EXERCISE PROMPT |
Copy out every line of text in the rows below exactly as it appears, leaving out the pictures.

MATERIALS PROVIDED |

>>>

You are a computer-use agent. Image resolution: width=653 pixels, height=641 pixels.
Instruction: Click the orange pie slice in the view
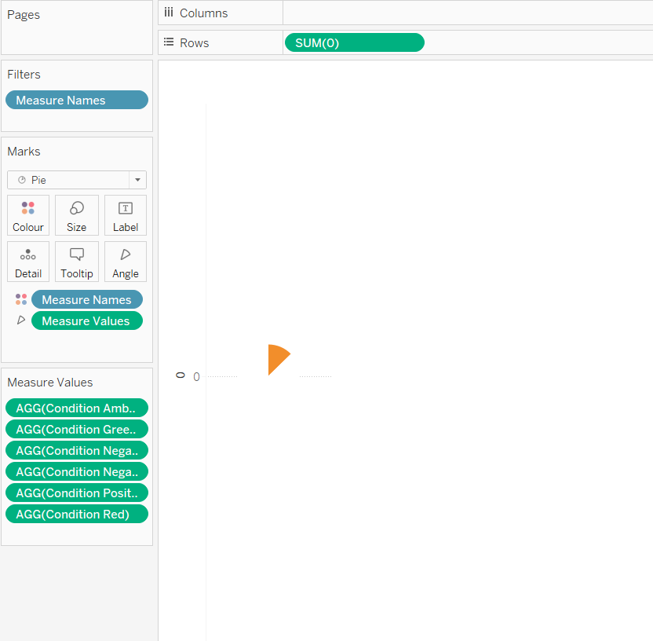[276, 359]
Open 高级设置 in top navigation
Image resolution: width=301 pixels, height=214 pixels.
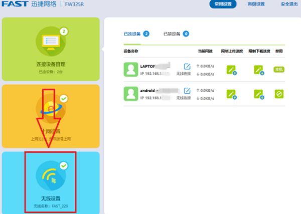coord(256,4)
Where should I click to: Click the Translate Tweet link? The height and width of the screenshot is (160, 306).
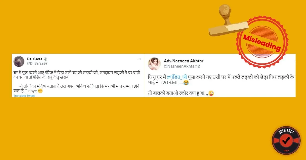tap(24, 96)
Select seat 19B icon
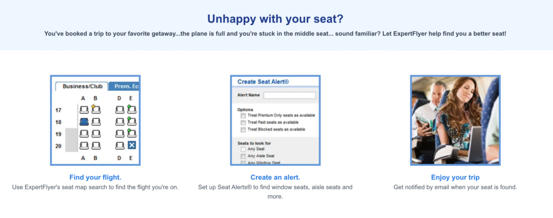 (96, 134)
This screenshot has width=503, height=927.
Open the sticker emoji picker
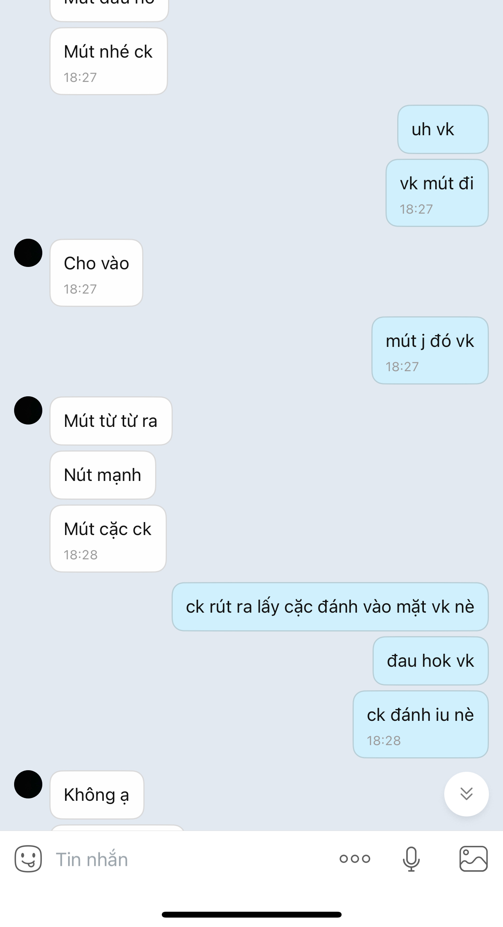(28, 859)
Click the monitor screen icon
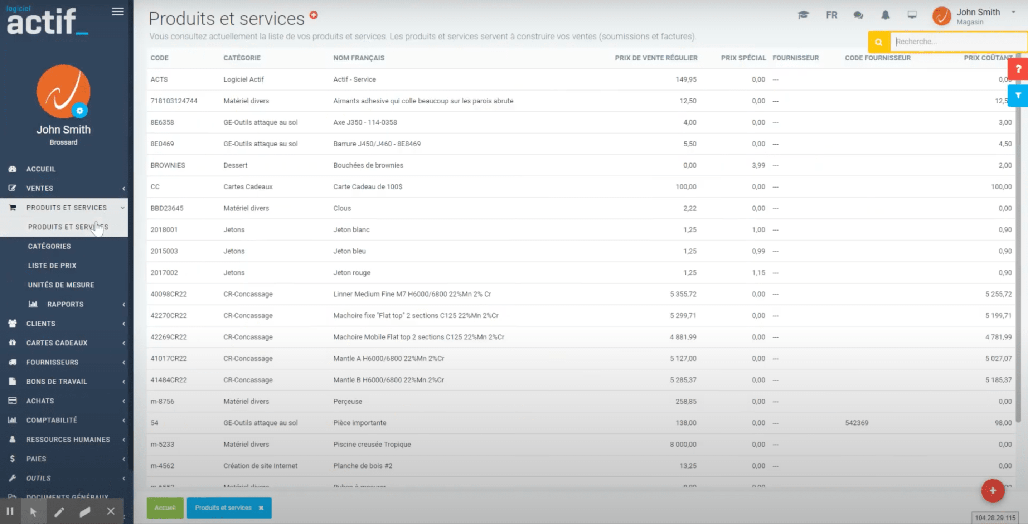Viewport: 1028px width, 524px height. click(912, 15)
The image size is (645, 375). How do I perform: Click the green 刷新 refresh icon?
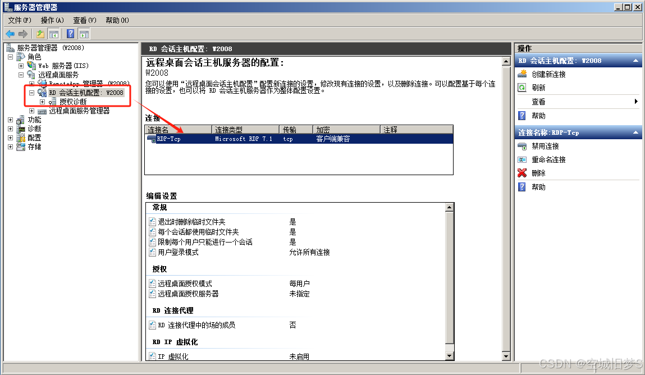[x=522, y=87]
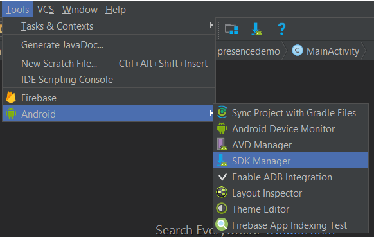
Task: Click SDK Manager toolbar download icon
Action: (x=256, y=29)
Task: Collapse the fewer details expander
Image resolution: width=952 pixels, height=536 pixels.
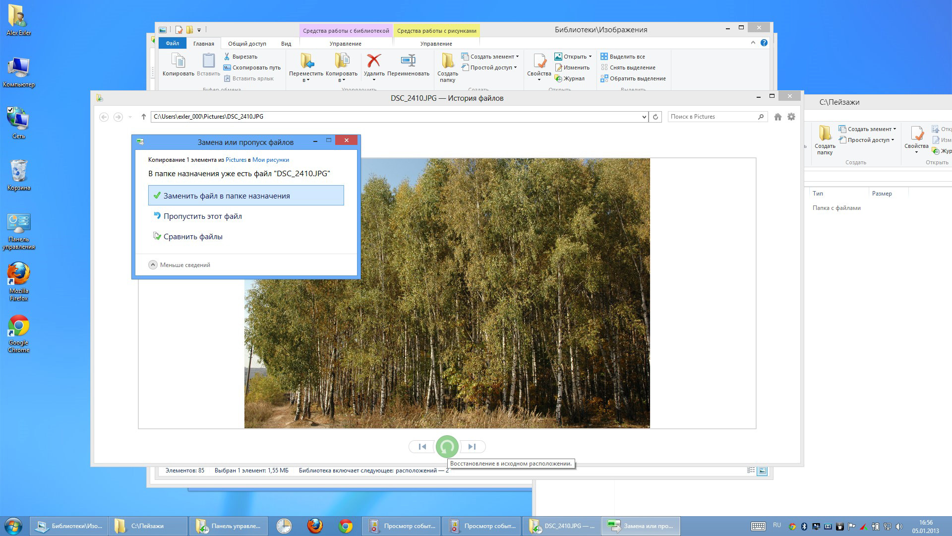Action: pyautogui.click(x=153, y=265)
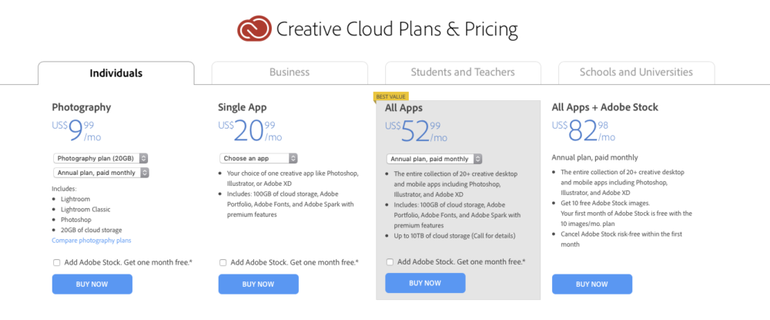Expand Photography's Annual plan, paid monthly dropdown

[x=101, y=173]
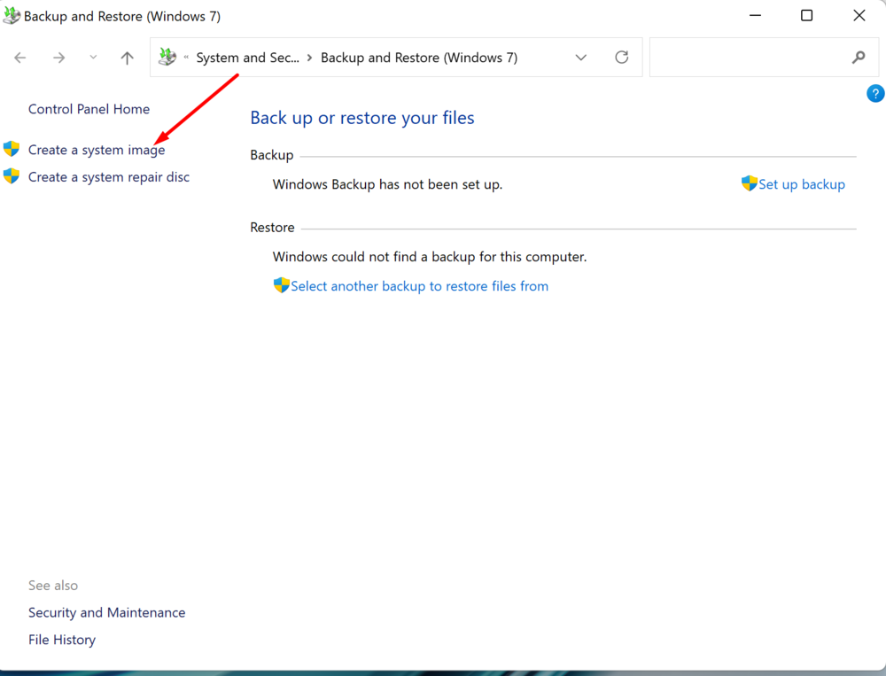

<<<

RESULT FOR THIS TASK |
You are a computer-use agent. Image resolution: width=653 pixels, height=641 pixels.
Instruction: Click the orange pie slice in the view
[276, 359]
Open 高级设置 in top navigation
Image resolution: width=301 pixels, height=214 pixels.
coord(256,4)
Where should I click to: Click the Translate Tweet link? The height and width of the screenshot is (160, 306).
tap(24, 96)
Select seat 19B icon
 (96, 134)
This screenshot has width=503, height=927.
Open the sticker emoji picker
(28, 859)
Click the monitor screen icon
Viewport: 1028px width, 524px height. click(912, 15)
The image size is (645, 375). How do I perform: Click the green 刷新 refresh icon?
[x=522, y=87]
Task: Click SDK Manager toolbar download icon
Action: (x=256, y=29)
Task: Collapse the fewer details expander
Image resolution: width=952 pixels, height=536 pixels.
Action: pyautogui.click(x=153, y=265)
Expand Photography's Annual plan, paid monthly dropdown

[x=101, y=173]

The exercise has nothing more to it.